Avec plus de 58% des voix pour Emmanuel Macron, c’est le « soulagement » et la « fierté » pour les Marcheurs rassemblés. Aziz Skalli est le référent du parti macroniste en Gironde :
« Nous sommes heureux et soulagés du résultat. C’est un résultat net. Nous allons continuer le combat pour les législatives, même s’il est encore trop tôt pour en parler. Nous avons 9 députés sortants. Avec la prime aux sortants, il reste à convaincre les circonscriptions restantes. »
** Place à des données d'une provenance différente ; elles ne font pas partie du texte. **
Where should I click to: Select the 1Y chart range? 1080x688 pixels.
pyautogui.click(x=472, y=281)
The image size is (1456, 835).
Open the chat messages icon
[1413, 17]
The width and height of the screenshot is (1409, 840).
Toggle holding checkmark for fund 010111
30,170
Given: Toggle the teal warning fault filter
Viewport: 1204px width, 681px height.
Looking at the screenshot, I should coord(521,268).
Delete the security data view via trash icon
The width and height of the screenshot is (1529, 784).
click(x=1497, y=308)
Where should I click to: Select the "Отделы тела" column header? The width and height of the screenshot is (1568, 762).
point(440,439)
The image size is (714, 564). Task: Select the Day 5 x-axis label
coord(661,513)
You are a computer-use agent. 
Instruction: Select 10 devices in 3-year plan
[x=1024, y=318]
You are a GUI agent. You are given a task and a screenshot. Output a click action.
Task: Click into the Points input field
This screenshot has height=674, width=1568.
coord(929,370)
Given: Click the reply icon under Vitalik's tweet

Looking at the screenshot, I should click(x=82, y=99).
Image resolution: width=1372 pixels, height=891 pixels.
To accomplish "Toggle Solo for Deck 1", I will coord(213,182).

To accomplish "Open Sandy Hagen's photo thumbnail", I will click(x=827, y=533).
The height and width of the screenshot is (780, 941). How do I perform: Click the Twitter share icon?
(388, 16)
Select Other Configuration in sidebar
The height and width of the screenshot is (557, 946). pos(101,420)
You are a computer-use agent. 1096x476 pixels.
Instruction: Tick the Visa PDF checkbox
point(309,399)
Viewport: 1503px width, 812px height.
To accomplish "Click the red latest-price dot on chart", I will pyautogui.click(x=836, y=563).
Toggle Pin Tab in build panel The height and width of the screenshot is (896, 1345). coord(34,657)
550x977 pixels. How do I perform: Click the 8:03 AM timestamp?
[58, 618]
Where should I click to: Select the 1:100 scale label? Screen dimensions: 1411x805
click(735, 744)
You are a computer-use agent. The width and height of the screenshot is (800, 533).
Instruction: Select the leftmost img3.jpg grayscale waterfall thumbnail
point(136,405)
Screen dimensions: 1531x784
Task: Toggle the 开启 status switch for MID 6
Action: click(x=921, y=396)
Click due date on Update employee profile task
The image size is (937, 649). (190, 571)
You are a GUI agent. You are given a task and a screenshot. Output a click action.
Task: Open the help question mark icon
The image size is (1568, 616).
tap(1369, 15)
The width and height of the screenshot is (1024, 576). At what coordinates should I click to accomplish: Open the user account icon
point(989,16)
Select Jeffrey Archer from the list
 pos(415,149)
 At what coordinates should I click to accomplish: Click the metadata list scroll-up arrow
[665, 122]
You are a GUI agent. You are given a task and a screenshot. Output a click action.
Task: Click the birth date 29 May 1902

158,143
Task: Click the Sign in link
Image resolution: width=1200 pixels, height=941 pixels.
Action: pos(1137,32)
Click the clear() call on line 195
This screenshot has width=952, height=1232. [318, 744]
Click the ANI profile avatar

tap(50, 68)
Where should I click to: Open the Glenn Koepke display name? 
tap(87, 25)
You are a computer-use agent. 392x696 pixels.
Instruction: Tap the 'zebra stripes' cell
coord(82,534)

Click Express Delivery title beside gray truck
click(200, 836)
Mais aussi à ménager les différentes sensibilités de la majorité, entre LREM, Modem et Horizon, le parti d’Edouard Philippe…
Pas un troisième tour
A l’hôtel de ville de Bordeaux, Pierre Hurmic s’est dit lui « soulagé » après avoir eu « peur de voir l’extrême droite aux portes du pouvoir », mais aussi « inquiet au vu de ces résultats » :
« Le débat démocratique a été inintéressant, dépassionné, confisqué par l’opposition droite / extrême droite, contribuant à démobiliser l’électorat, estime le maire écologiste. Une nouvelle page électorale s’ouvre, les législatives, avec de nouveaux acteurs j’espère ancrés dans les territoires et qui présenteront une certaine biodiversité politique, dans laquelle les écologistes doivent avoir une bonne place. Il ne faut pas laisser cette élection confisquée par ceux qui veulent y voir un troisième tour. »
Un message adressé à Jean-Luc Mélenchon et à la France insoumise, avec lesquelles EELV a engagé des discussions animées sur les élections à venir. Avec l’ambition de ravir aux Marcheurs une des deux circonscriptions bordelaises.